(119) Brachial plexus injury.—Wounded at Magersfontein. Entry, at the anterior border of the sterno-mastoid opposite the pomum Adami; exit, through the ninth rib below and 1/2 an inch external to the scapular angle. Emphysema and considerable blood extravasation developed in the posterior triangle of the neck, also loss of power in the musculo-spiral distribution, but no anæsthesia. At the end of the first fortnight there was evident wasting of the muscles, but some power was returning in the triceps. At the end of a month the man left for England, with fair power in the triceps, but well-marked wrist-drop. A year later the wrist-drop still persisted.
(120) Plexus injury.—Wound of entry, over pomum Adami; exit, below scapular spine, about centre. Complete median and musculo-spiral paralysis.
(121) Median, musculo-cutaneous, and musculo-spiral nerves.—The wound traversed the axilla from just beneath the anterior fold; three weeks later a firm mass in the axilla corresponded to the wound track. Hyperæsthesia developed in the area of median distribution, with deep pain in the muscles. There was rigidity of the biceps cubiti and slight wasting in the radial extensors. The patient improved slowly, and eventually was discharged and passed out of sight.
(122) Brachial nerves.—Wounded at Paardeberg. Range 500 yards. Entry, at the front of the arm, 2 inches below the junction of the anterior axillary fold; exit, a little lower, at the back of the arm, in the line of junction of the posterior axillary fold.
Considerable shock attended the primary injury; when reaction had taken place, complete motor and sensory paralysis was noted of the whole upper extremity, with the exception of some power of movement of the posterior interosseous group of muscles. Three weeks later the patient could extend the wrist, but sensation was imperfect in the arm, and completely absent in the forearm and hand. The track was now hard and palpable, but there was no hyperæsthesia in any area; when the track was manipulated slight formication in the hand was experienced. The biceps and triceps were equally paralysed. There was no wasting in any of the muscles.
(123) Brachial nerves.—Wounded at Modder River. Entry, through the anterior axillary fold at its junction with the arm; exit, on the posterior wall of the thorax, 1/2 an inch from the median line at a level with the angle of the scapula. Complete musculo-spiral paralysis; hæmothorax. Three weeks later, radial sensation returned; but the triceps was very weak, and wrist-drop was complete. There was some wasting of the muscles supplied by the median and ulnar nerves, and complete obliteration of the radial pulse. A year later the musculo-spiral paralysis still persisted.
(124) Musculo-spiral and median.—Wounded at Magersfontein.

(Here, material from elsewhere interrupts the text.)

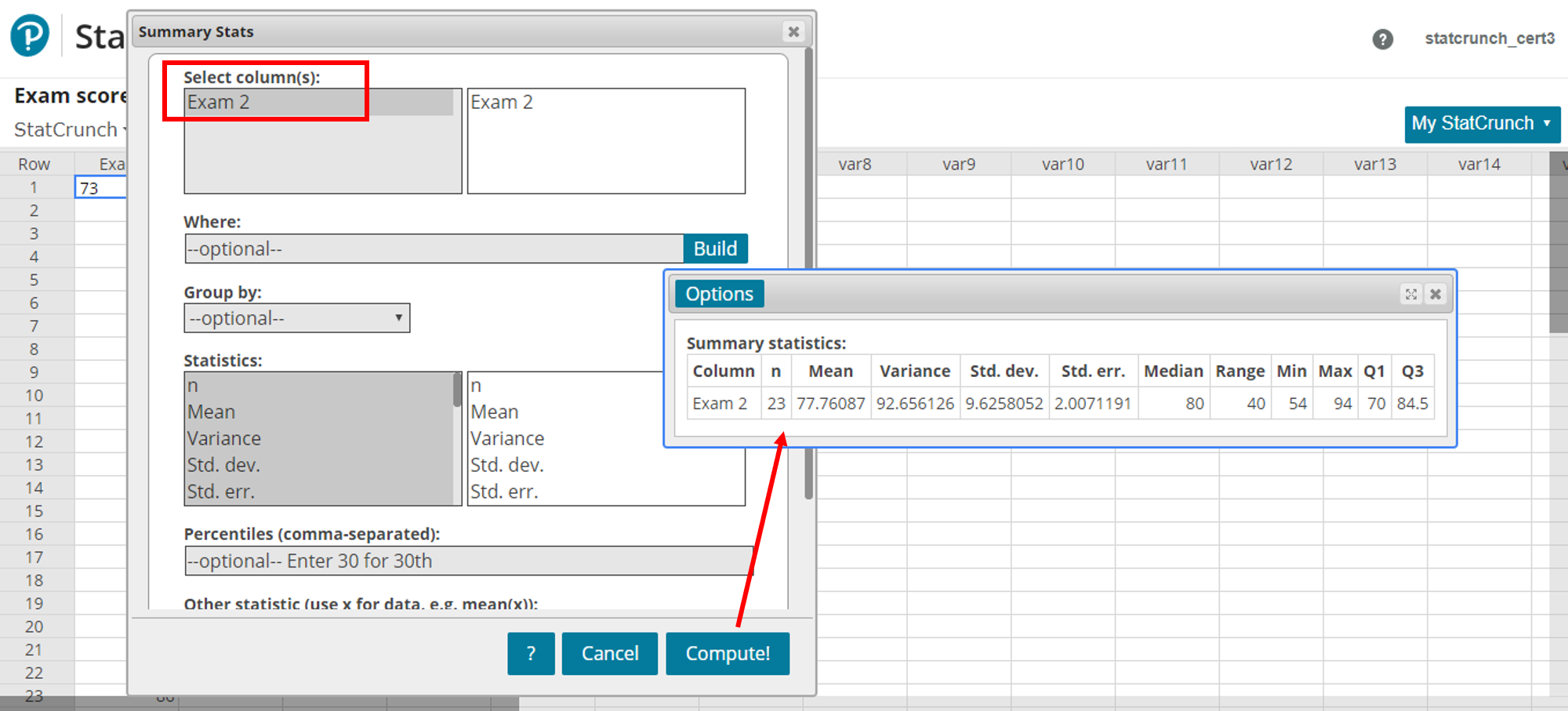Click the Compute! button
Viewport: 1568px width, 711px height.
click(x=727, y=653)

Entry, 3 inches below the anterior axillary fold, on the inner aspect of the arm; track passed obliquely downwards behind the humerus to a point on the outer aspect of the arm 1½ inch below the level of the entry. The humerus escaped injury. Musculo-spiral paralysis was complete; hyperæsthesia in the distribution of the median followed some days later. One month subsequently radial sensation had returned, and a feeling of numbness had taken the place of the median hyperæsthesia. The triceps and marginal muscles were much wasted, and only interosseous extension was possible in the fingers.

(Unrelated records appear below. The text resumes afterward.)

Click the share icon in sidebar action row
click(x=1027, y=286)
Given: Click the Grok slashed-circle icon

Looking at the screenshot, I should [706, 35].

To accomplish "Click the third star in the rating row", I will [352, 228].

(125) Brachial nerves.—Wounded at Magersfontein. Entry and exit, in the upper third of the arm internal to the humerus. Complete median paralysis, anæsthesia in the ulnar area, and in the radial supply to the dorsum of the middle and ring fingers. Could flex, extend, and adduct and abduct the wrist; some power of flexion in index finger, in others none. The flexion of the wrist was dependent on the ulnar supply to the muscles of the forearm. No wasting of the interossei, skin normal except for a large trophic blister on the dorsum of the hand. Little improvement had taken place in this patient at the end of a year.
(126) Brachial nerves.—Wounded at Magersfontein. The wound traversed the lower part of the upper third of the arm, fracturing the humerus. Immediate complete loss of power in the arm was experienced, together with loss of all sensation. Three weeks later the humerus was united; the fracture was evidently the result of passing contact, and not of direct impact. The paralysis was still complete in the distribution of the median, ulnar, and musculo-spiral nerves. There was considerable wasting of the hand and forearm, and a good deal of thickening in the lower third of the arm.

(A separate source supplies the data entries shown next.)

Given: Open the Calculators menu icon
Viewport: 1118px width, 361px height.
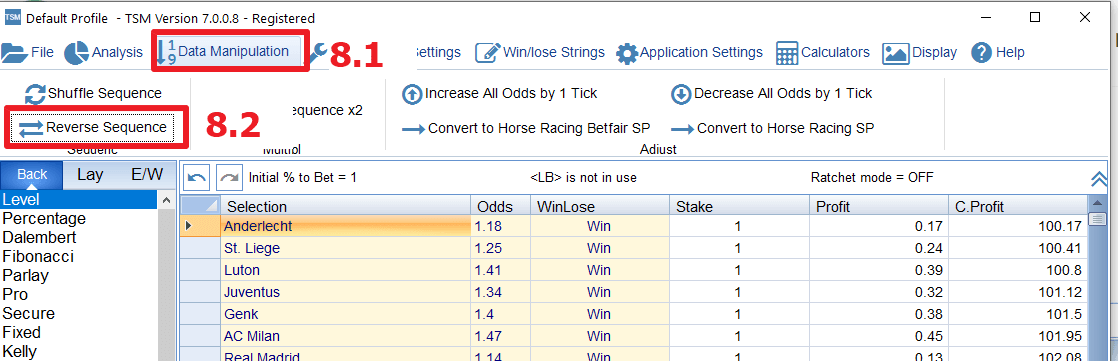Looking at the screenshot, I should (x=786, y=52).
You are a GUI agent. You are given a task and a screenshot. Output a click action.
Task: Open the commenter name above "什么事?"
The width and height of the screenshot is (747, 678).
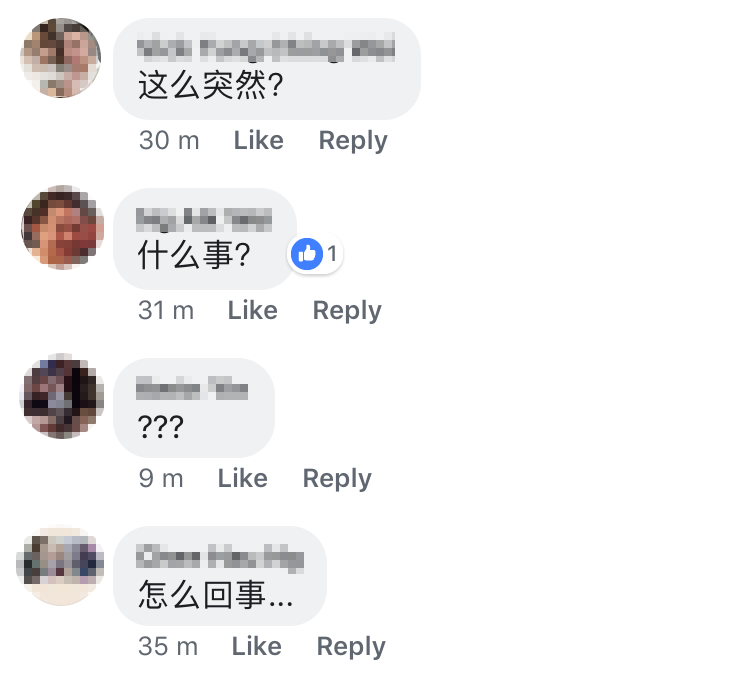click(x=204, y=220)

Four months after the original injury, the nerves were explored by Mr. Eve, who kindly gives me the following information. All the nerves and vessels of the arm were united into one firm bundle by cicatricial tissue. When dissected clear, the median nerve was found to be thickened and enlarged for about 1½ inch of its length; the ulnar was not completely freed, but was found to be continuous and indurated; the musculo-spiral was also intact, but at its entrance into the humeral groove a mass of callus was felt. A sclerosed and thickened portion of the median nerve 3½ inches in length was resected, also 1 inch of sclerosed ulnar nerve, and both were sutured. The musculo-spiral nerve was left for future exploration. A small traumatic aneurism was found on the brachial artery, and the vessel was ligatured above it.